What permeate flux does a municipal UF plant achieve?

A drinking water plant operates a UF membrane at 200,000 Pa transmembrane pressure with 10,000 Pa osmotic pressure. The membrane resistance is 5×10¹² 1/m and the fouling layer adds 1×10¹² 1/m.

  • Jw = (ΔP − Δπ) / (Rs + Rm)
  • Jw = (200,000 − 10,000) / (1×10¹² + 5×10¹²)
  • Jw = 190,000 / 6×10¹²
  • Jw = 3.17×10−² m/s

Real drinking water UF systems typically produce 50–150 L/m²·h with periodic backwashing every 30–60 minutes.

Dairy Industry

What pressure is needed to concentrate milk proteins at a target flux?

A dairy plant needs 1×10−² m/s flux through a UF membrane to concentrate whey protein. Osmotic pressure is 50,000 Pa, membrane resistance is 2×10¹² 1/m, and fouling adds 3×10¹² 1/m.

  • ΔP = Jw × (Rs + Rm) + Δπ
  • ΔP = 1×10−² × (3×10¹² + 2×10¹²) + 50,000
  • ΔP = 1×10−² × 5×10¹² + 50,000
  • ΔP = 5×10¹⁰ + 50,000 = 10,000,050,000 Pa

In practice, dairy UF membranes operate at much lower pressures (2–5 bar) because resistance values are typically lower.

Pharmaceutical

How do you quantify membrane fouling from flux test data?

A pharmaceutical plant measures 150,000 Pa transmembrane pressure, 20,000 Pa osmotic pressure, and 2×10−² m/s flux. The clean membrane resistance is 4×10¹² 1/m.

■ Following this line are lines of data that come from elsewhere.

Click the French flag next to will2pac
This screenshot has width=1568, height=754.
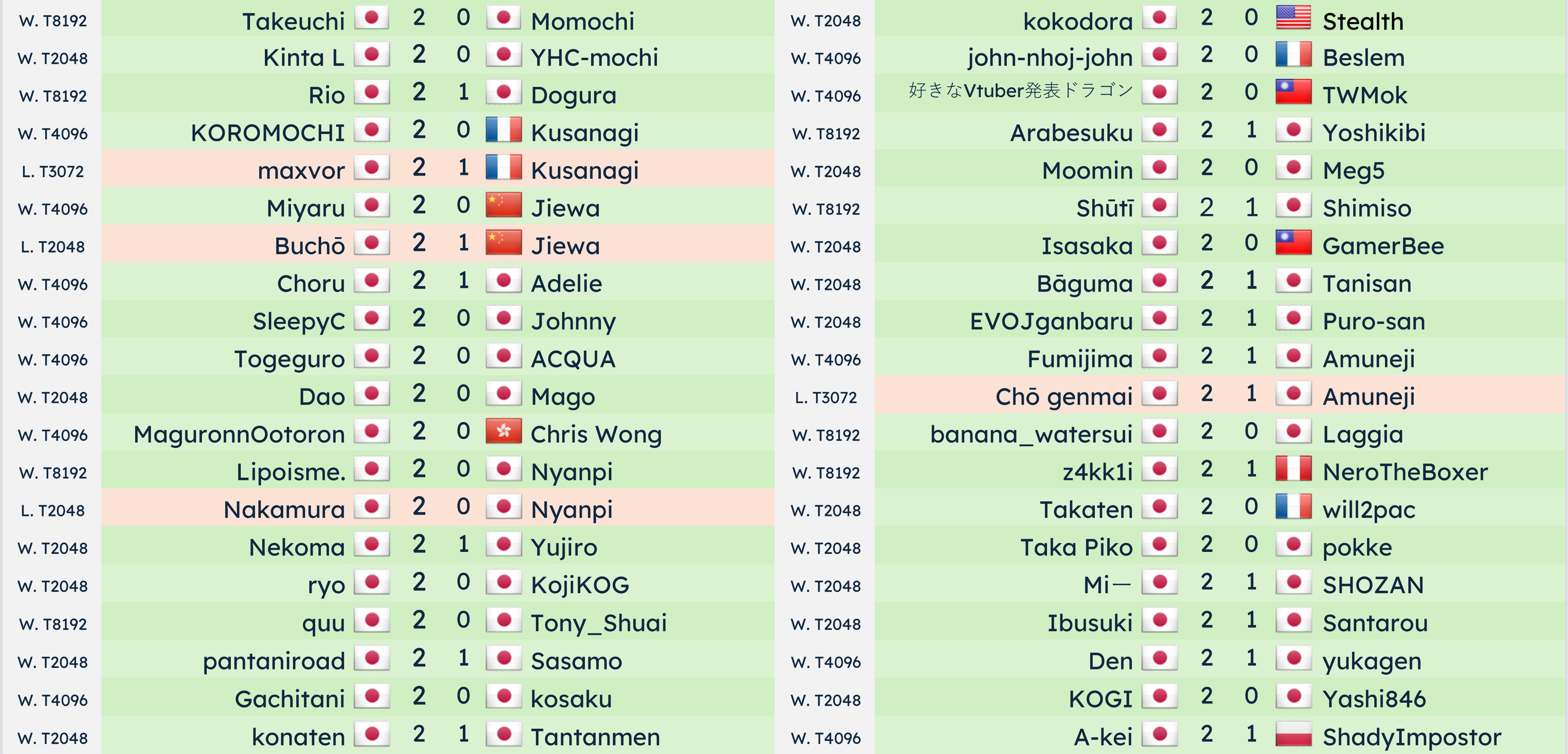1293,506
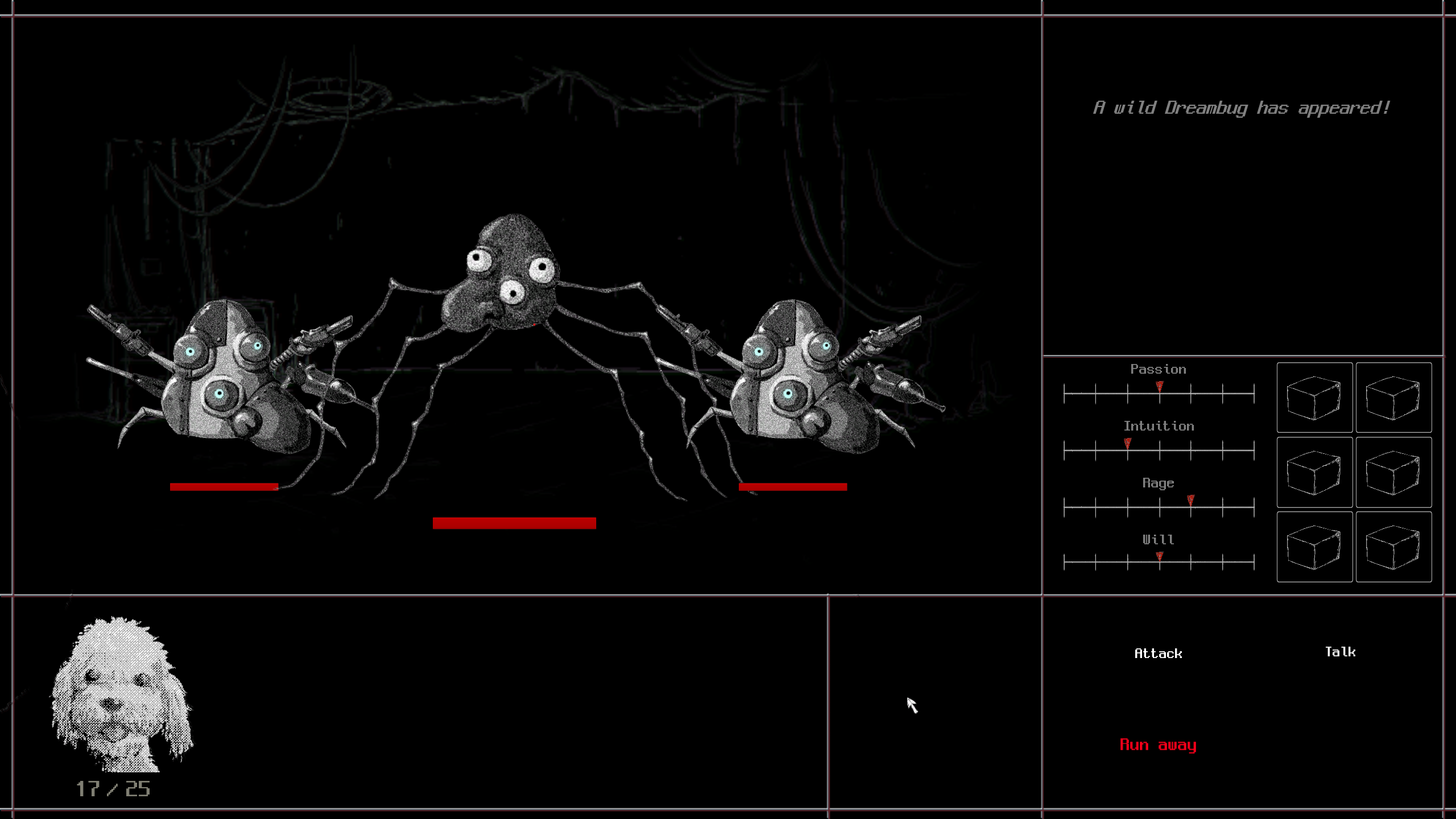Click the fluffy dog character portrait
Image resolution: width=1456 pixels, height=819 pixels.
(x=122, y=694)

What is the fouling layer resistance?

  • Rs = (ΔP − Δπ) / Jw − Rm
  • Rs = (150,000 − 20,000) / 2×10−² − 4×10¹²
  • Rs = 130,000 / 0.00000002 − 4×10¹²
  • Rs = 6.5×10¹² − 4×10¹² = 2.5×10¹² 1/m

Tracking Rs over time indicates when chemical cleaning is needed — typically when flux drops below 60% of clean-membrane flux.